Seitenauszug
# taz.de -- Ausschreitungen in Israel: Eskalation mit Ansage
       
       > Jerusalem ist ein Pulverfass. Solange Palästinenser*innen dort
       > nicht die vollen Rechte haben, wird es immer wieder zu Gewaltausbrüchen
       > wie den jetzigen kommen.
       
 (IMG) Bild: Rechte Israelis feiern den Jerusalem-Tag, und damit die Kontrolle über die Altstadt und Ostjerusalem
       
       Am Jerusalemtag, so heißt es unter Israelis, wird die Wiedervereinigung
       Jerusalems nach dem Sechstagekrieg 1967 gefeiert. Ironischerweise wird
       immer wieder an eben diesem Tag deutlich: Von Einigkeit kann keine Rede
       sein. In diesem Jahr ist es besonders klar. Seit Tagen geraten
       Palästinenser*innen, Israelis und Polizei [1][so heftig aneinander wie
       schon seit Jahren nicht].
       
       Der Flaggenmarsch, mit dem ultrarechte religiöse Zionisten jedes Jahr am
       Jerusalemtag durch die Altstadt ziehen und ihre Kontrolle über Ostjerusalem
       und die Altstadt zelebrieren, ist ein Schlag ins Gesicht der
       palästinensischen Bevölkerung, von denen sich gerade viele gegen
       Zwangsräumungen wehren. Es fällt schwer, dabei von Wiedervereinigung zu
       sprechen, zumal sie völkerrechtlich nicht legal war.

Erfasste Angaben
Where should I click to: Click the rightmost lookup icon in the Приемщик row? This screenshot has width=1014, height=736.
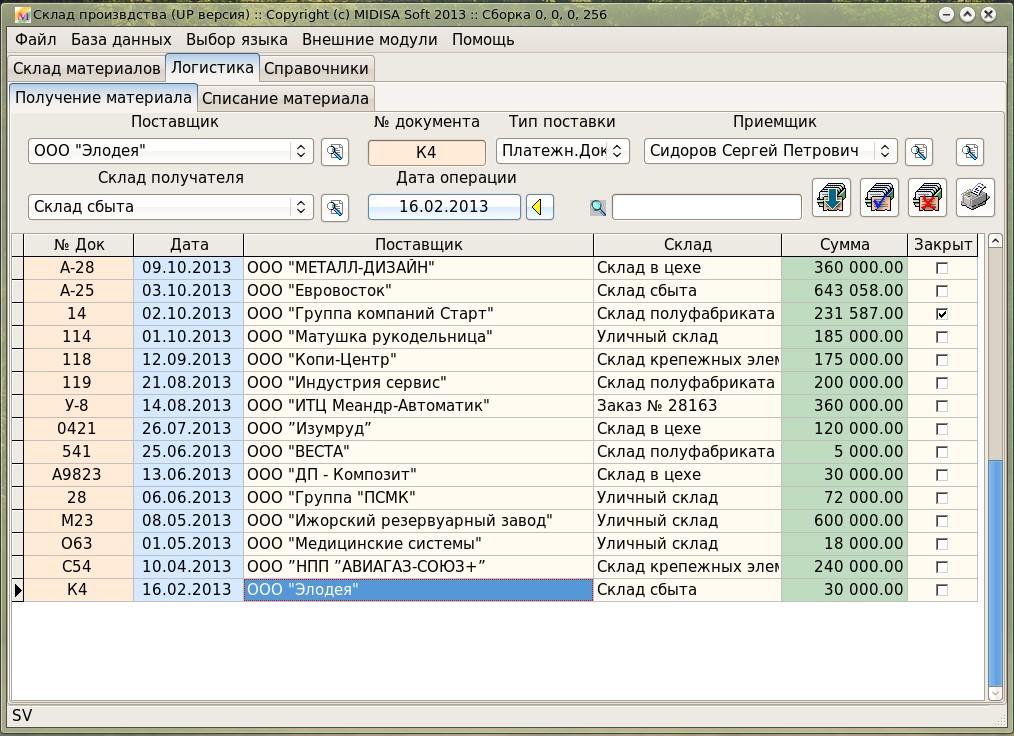[x=969, y=152]
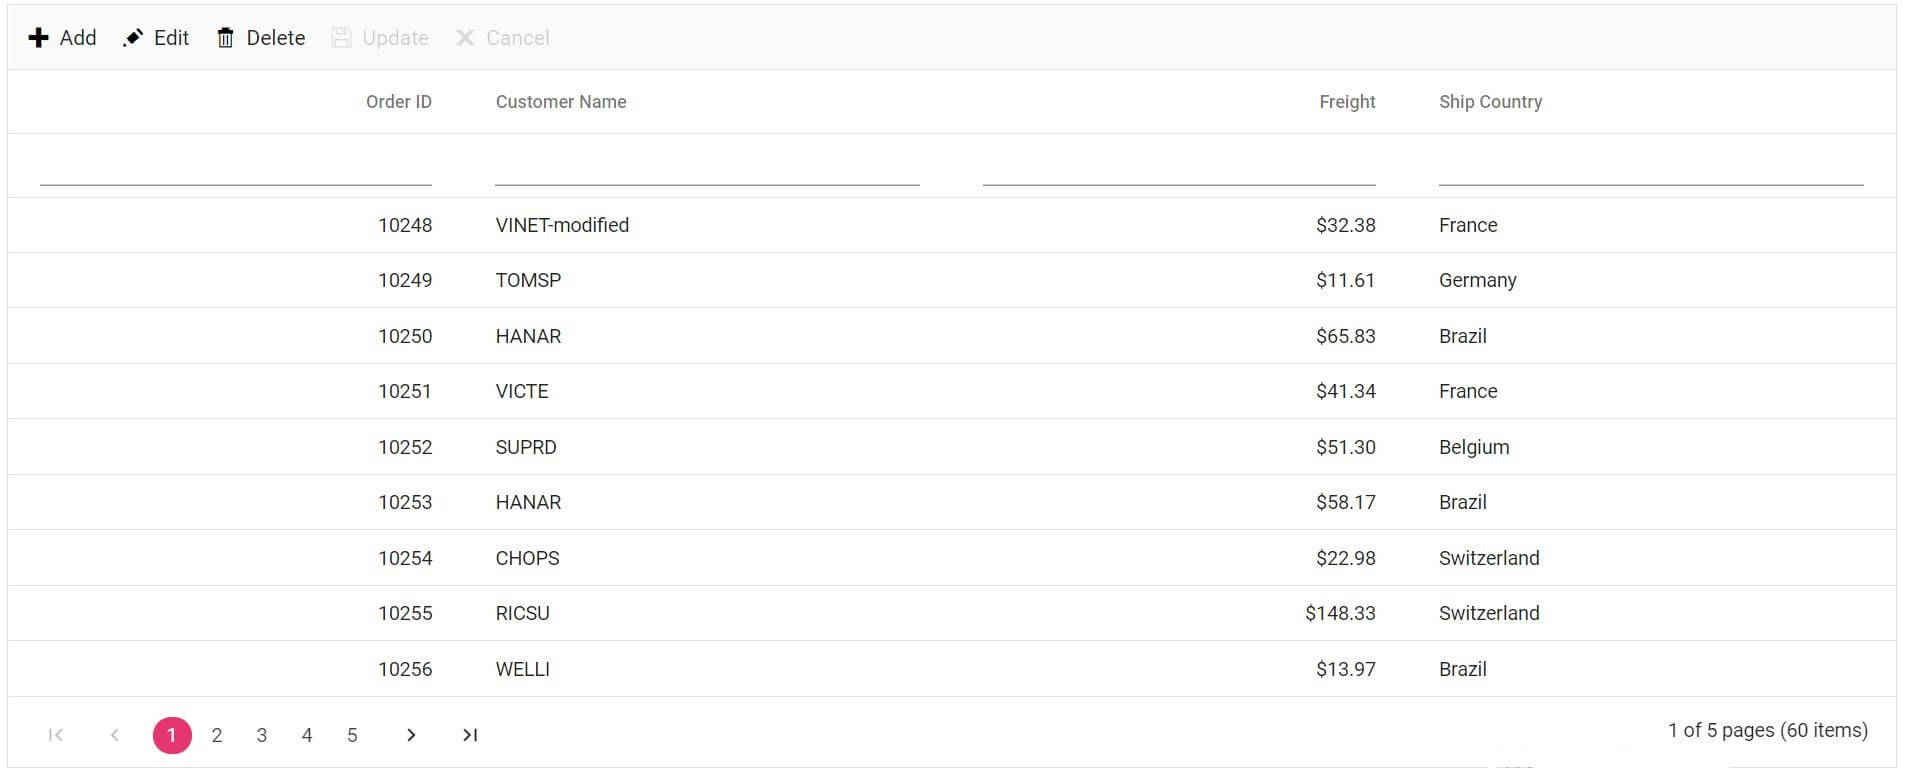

Schriftliche Anfrage
Was wird laut dem Seitenauszug über den Jerusalemtag an diesem Tag gefeiert?

Ergebnis der Aufgabe
Die Wiedervereinigung Jerusalems nach dem Sechstagekrieg 1967.